— GIVEN TEXT —
# few quick questions about cage options



## austin (Aug 17, 2010)

I'm trying to reorganize my hedgies cage in a better way. But have a few questions.

1. Why do people use fleece or felt? Is it better than bedding? What about when they poop or pee on it?

2. If I did half the cage fleece and other bedding, would he be more apt to not going potty on the fleece?

3. I see most people have lofts, do your hedgies actually use these?


----------



## nibletsmom (Dec 20, 2010)

I can't offer advice on a loft because I don't currently have one in the cage that Niblet is in. I do plan to add one eventually when we upgrade him to the FN-142.

The fleece however, in my opinion, is a much better option than bedding. Almost everyone here uses it. It has a lot of pros. It is easy to clean. For Niblet, I usually change his fleece liners and do a complete cage cleaning once a week. At the beginning of the week, I layer about 4 fleece liners and put them in the cage. We spot clean them in the morning when we wake up after he has wrecked his cage from the night before. We just scoop all the poop out and put everything back where it should be. At this time I also wipe out his wheel with a wet paper towel and a little ivory detergent. When the top liner gets soiled, I just take the top layer off and then still have others underneath. Then when needed, you can just shake the liners out (outside) and then throw them in the wash.

This is easier than dealing with bedding. It is easier to clean and cheaper in the long run. The fleece is a little more expensive in the beginning but you can reuse them over and over...whereas the bedding, you must continue to buy.

I am not sure what kind of bedding you are using but bedding tends to me messy also.

And one more thing, some bedding is not ideal for hedgies....for example, the corncob bedding can get stuck in a little boy's private and the wood bedding can cause chips and splinters and again...go in private areas. The carefresh....well I don't know about it being dangerous (I could be wrong about that) but in my opinion...it is just super messy and hard to clean.

As far as going to the bathroom in one area of the cage as opposed to the other....I have no advice on this. Niblet poops where ever he wants, whenever he wants! haha! :lol: 
We attempted to litter train him but we had no luck. He is now almost 5 months old and I have noticed over the past month that his poop is much much less and that he goes mainly in his wheel area.

I hope this helps. I know more advice will come.


----------



## MissC (Nov 15, 2010)

— TASKS FOR THIS EXERCISE —
a) Reproduce the part of the hedgehog cage thread starting with "I can't offer" and going on through "to the FN-142.".
b) Pick up the hedgehog cage thread where it stops and continue it.

— SOURCE EXCERPT —
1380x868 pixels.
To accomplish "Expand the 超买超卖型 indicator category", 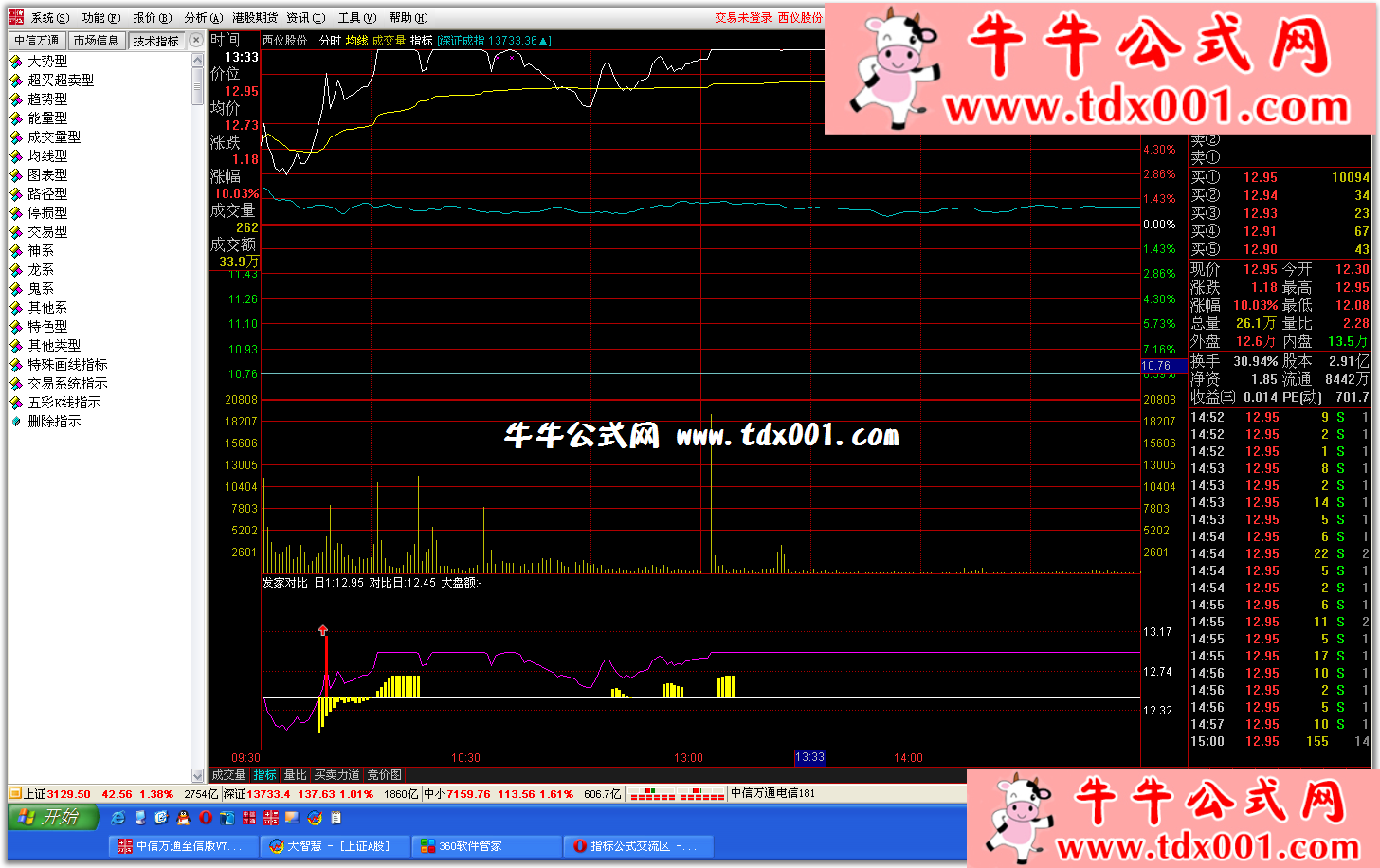I will 60,81.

— RESULTS BY TASK —
a)
I can't offer advice on a loft because I don't currently have one in the cage that Niblet is in. I do plan to add one eventually when we upgrade him to the FN-142.

b)
Niblet did a great job answering your questions...she's spot on.

Snarf is litter-trained and only goes in the litterpan and on his wheel. He 'arrived' as an adult this way, so I can take no credit. I know some people will put litter in a pan - Yesterday's News is a popular choice - no clay or clumping cat litter; no wood shavings; no sand...many just use a paper towel...then add some of your hedgie's poop to the pan...hope for the best. You may find keeping the pan under the wheel helps both in reminding hedgie what to do with it & in helping keep the cage clean, as most pooping seems to be done during wheeling.

As for a ramp, some hedgies use them and some ignore them completely. The thing to remember is the ramp, as well as the edge of the loft must have high sides (8" comes to mind) to prevent falls. Even a 3-4" fall can hurt little hedgie feet and legs.


----------



## austin (Aug 17, 2010)

I have a plan for the loft as of now. Just debating if I want to do it. Lol.


----------



## MissC (Nov 15, 2010)

austin said:


> I have a plan for the loft as of now. Just debating if I want to do it. Lol.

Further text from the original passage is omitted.